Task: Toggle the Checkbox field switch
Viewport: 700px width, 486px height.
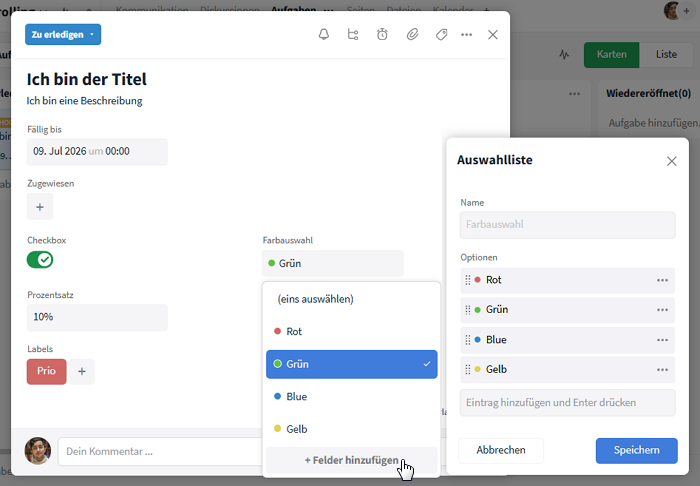Action: tap(40, 260)
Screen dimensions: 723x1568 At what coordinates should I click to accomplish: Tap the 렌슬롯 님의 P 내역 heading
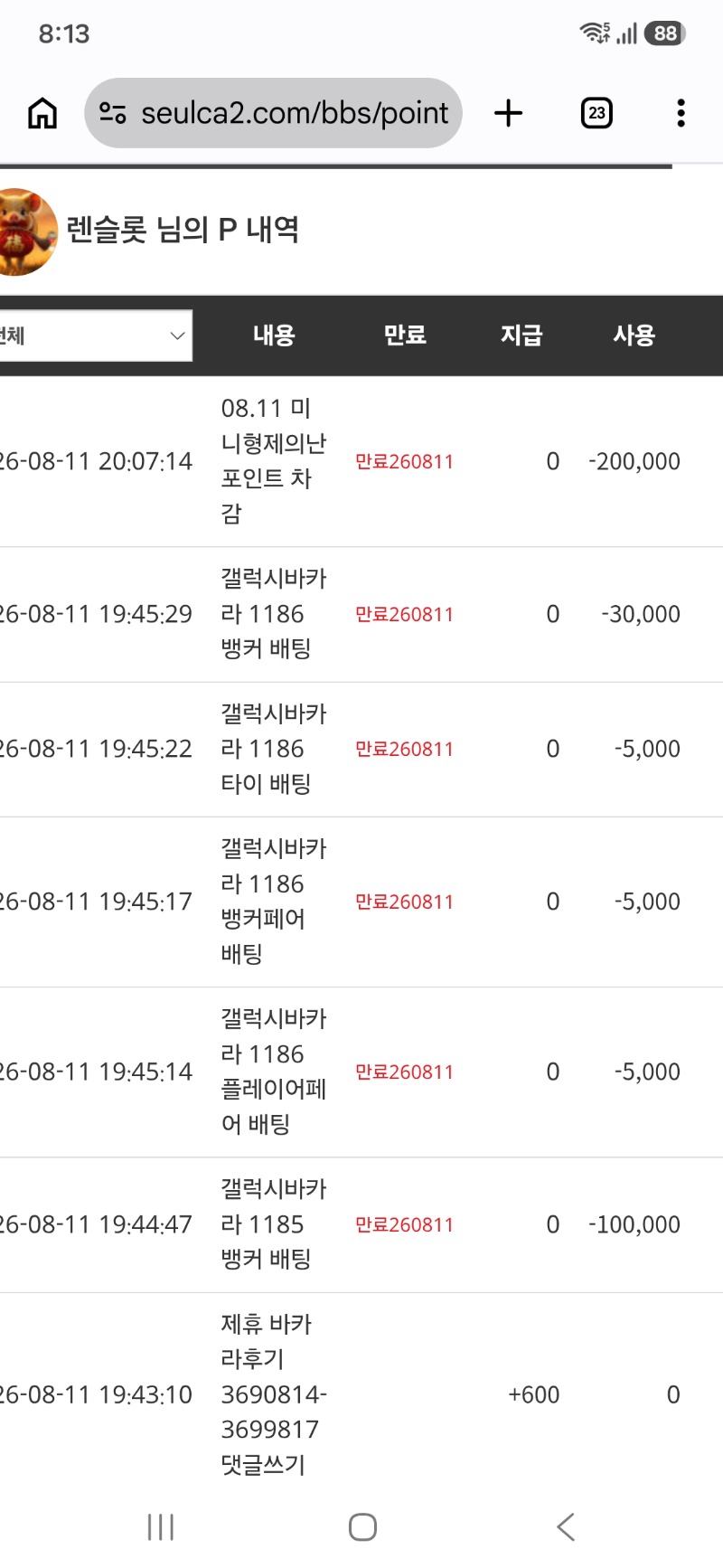tap(183, 230)
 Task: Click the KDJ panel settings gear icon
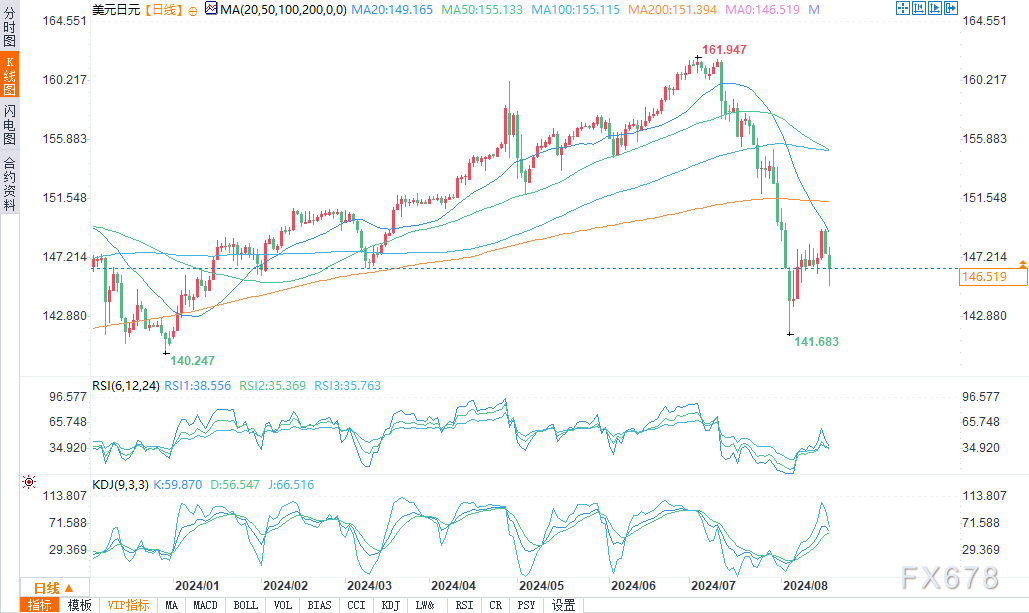[x=27, y=484]
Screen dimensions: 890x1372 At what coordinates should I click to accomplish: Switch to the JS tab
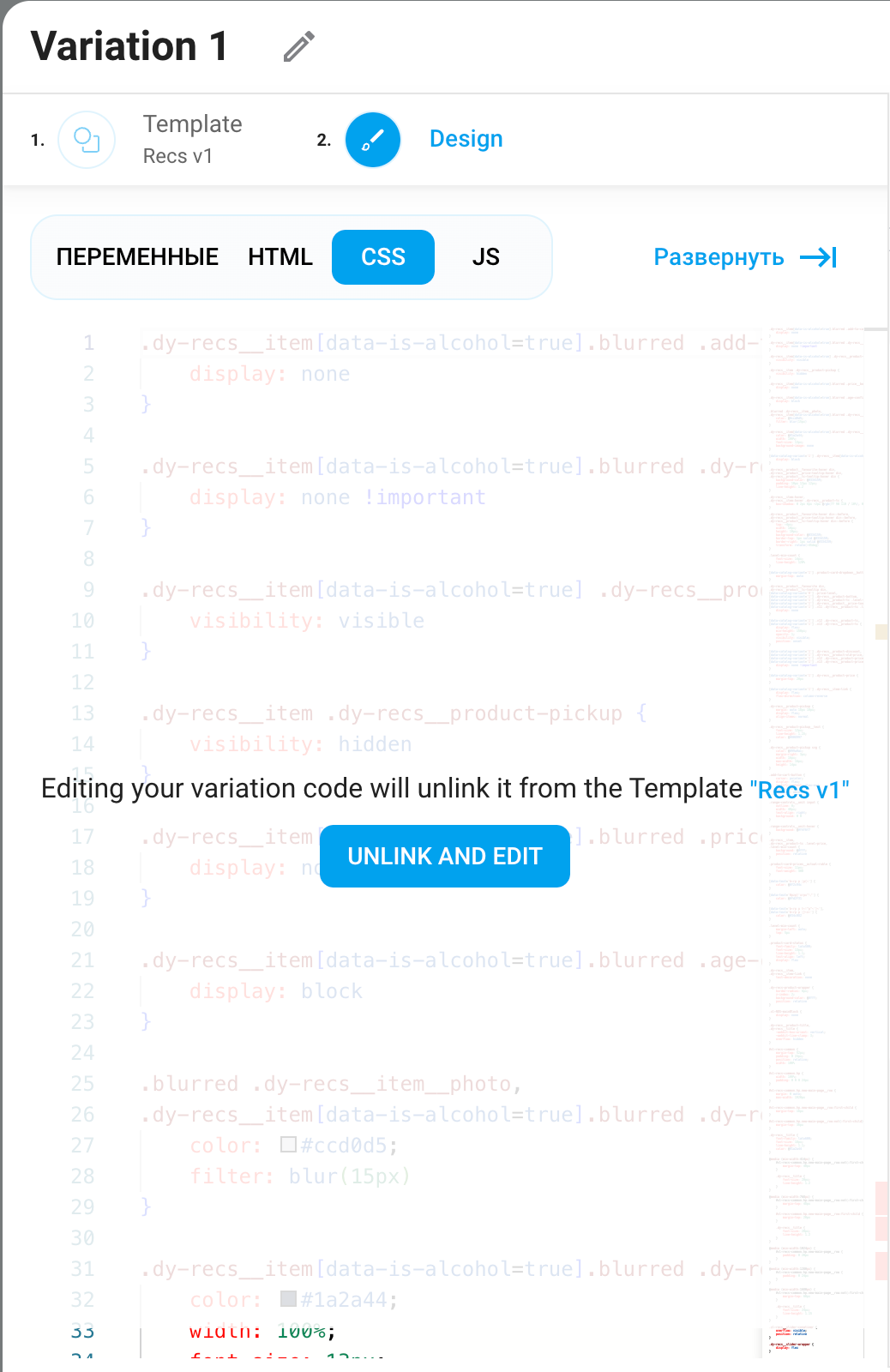click(485, 257)
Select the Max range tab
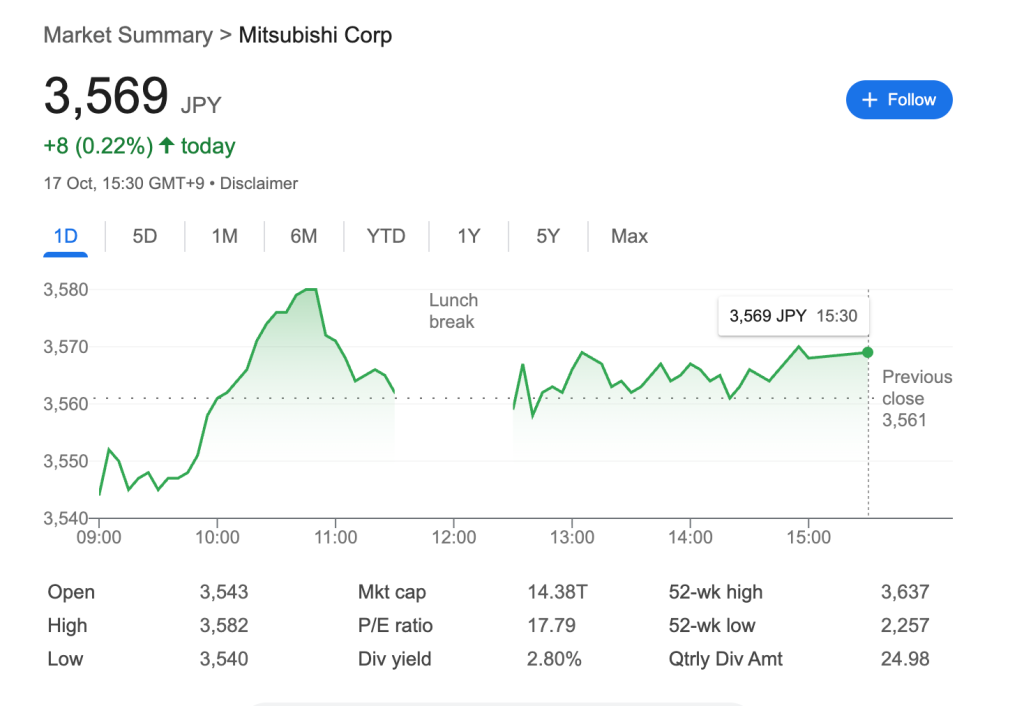Viewport: 1024px width, 706px height. pyautogui.click(x=629, y=237)
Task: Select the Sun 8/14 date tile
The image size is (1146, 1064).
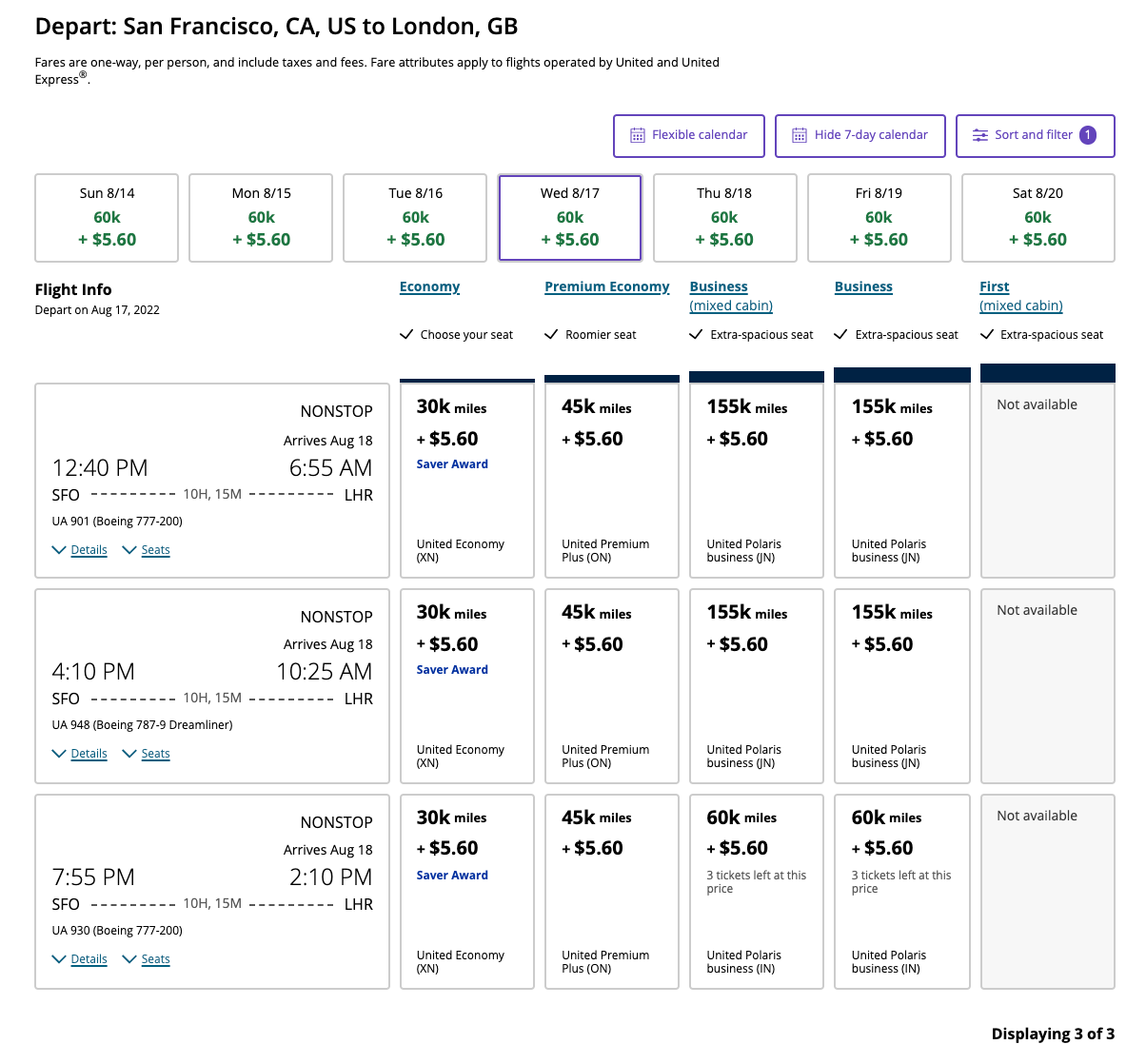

......

▶ **Task goal**
Repeat the records above verbatim. Include none of the pictures.

▶ **Your solution**
Task: Toggle the Checkbox field switch
Viewport: 700px width, 486px height.
Action: tap(40, 260)
Screen dimensions: 723x1568 At what coordinates should I click to accomplish: Tap the 렌슬롯 님의 P 내역 heading
tap(183, 230)
 Task: Click the KDJ panel settings gear icon
[x=27, y=484]
Screen dimensions: 890x1372 At what coordinates should I click to accomplish: Switch to the JS tab
click(485, 257)
Select the Max range tab
Viewport: 1024px width, 706px height. pyautogui.click(x=629, y=237)
Task: Select the Sun 8/14 date tile
The image size is (1146, 1064).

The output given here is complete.